Samer Sidani, country manager of Symantec in Saudi Arabia, told Arab News that according to the 2013 Norton Report issued by Symantec, 64 percent of working adults in Saudi Arabia use their personal mobile devices for both work and play, introducing new security risks.
He said that Symantec’s predictions for the new year include people taking action to keep their information private. “By outlining our predictions for 2014, Symantec encourages consumers and businesses to take proactive measures to protect their valuable information. It is vital that consumers and enterprises in Saudi Arabia understand cyber threats in the region, and how to protect themselves against sophisticated, targeted attacks,” he said.
“We will also see a resurgence of users adopting aliases and fake names on social networking sites to protect their privacy. Given this, more people will move to new, upstart and niche social networking sites, in an attempt to hang around with their friends in obscurity,” he said.

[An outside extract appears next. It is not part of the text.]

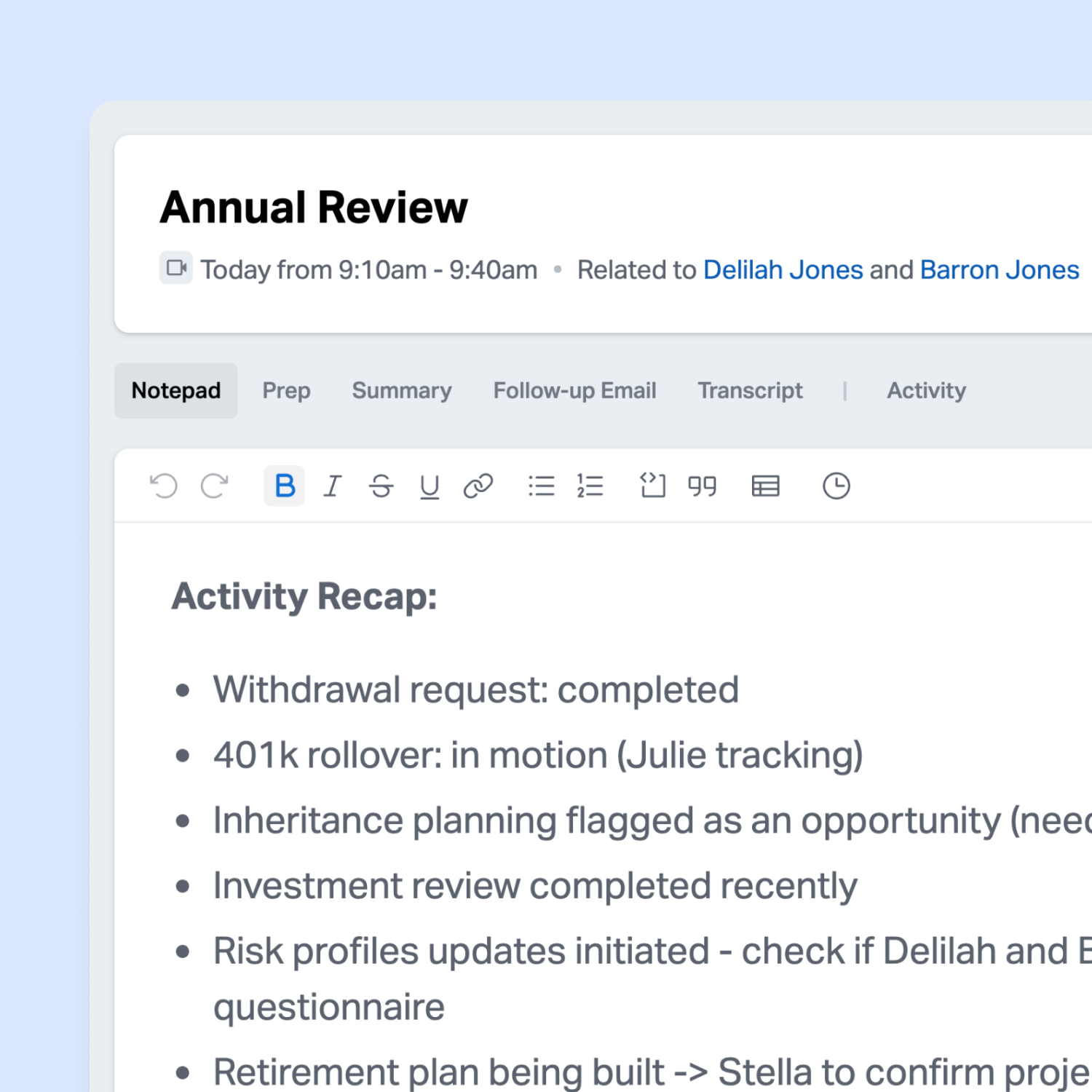Undo the last edit

click(164, 486)
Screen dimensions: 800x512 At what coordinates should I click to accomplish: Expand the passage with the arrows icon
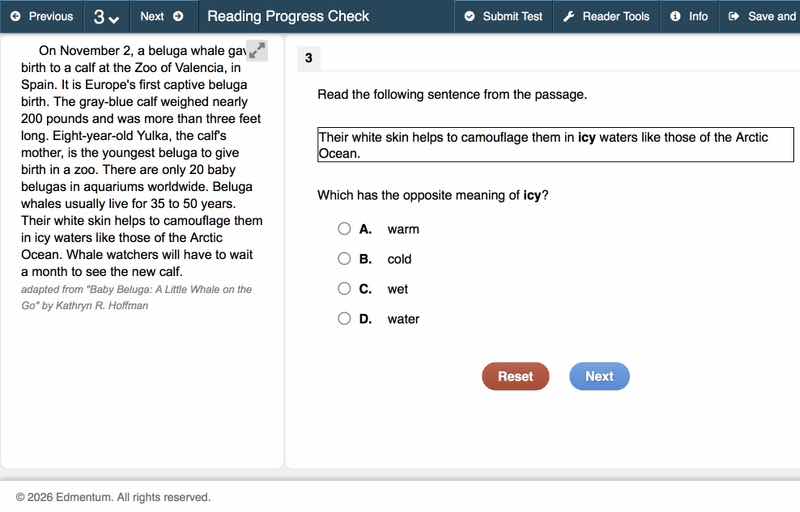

Sidani said scammers, data collectors and cyber criminals would not ignore any social network, no matter how niche or obscure. “It’s tempting to believe that one can move to a new neighborhood and all one’s old problems will go away. They don’t in real life and they won’t when it comes to social networking. Any new social network that attracts users will also attract scammers and miscreants. If something sounds too good to be true, it almost certainly is a scam. People should protect themselves by using security best practices no matter where they are on the Internet, or how they are connected to it,” he said.
“We expect dumb things will get smarter in 2014 with millions of devices connected to the Internet, and in many cases running an embedded operating system, which will thus become a magnet for hackers. Security researchers have already demonstrated attacks against smart televisions, medical equipment and security cameras. Major software vendors have figured out how to notify customers and get patches for vulnerabilities to them,” he said.
Sidani said mobile apps pose a particular and new threat. “It is not surprising that with 48 percent of people sleeping with their smartphones, they are lulled into a (false) sense of security. In 2013, we reported on a mobile app that would secure additional likes for one’s postings on Instagram. All one had to do was hand over one’s login and password to some guy in Russia,” he said.
“More than 100,000 people saw nothing wrong with this. We trust our mobile devices and the wonderful apps that run on them to make our lives better. In 2014, the bad guys are going to take advantage of this big time and mobile apps are going to be behind hoaxes, cons and scams of all sorts,” he said.
The Norton Report is one of the world’s largest consumer cyber crime studies, based on self-reported experiences of more than 13,000 adults across 24 countries, aimed at understanding how cyber crime affects consumers, and how the adoption and evolution of new technologies affect their security.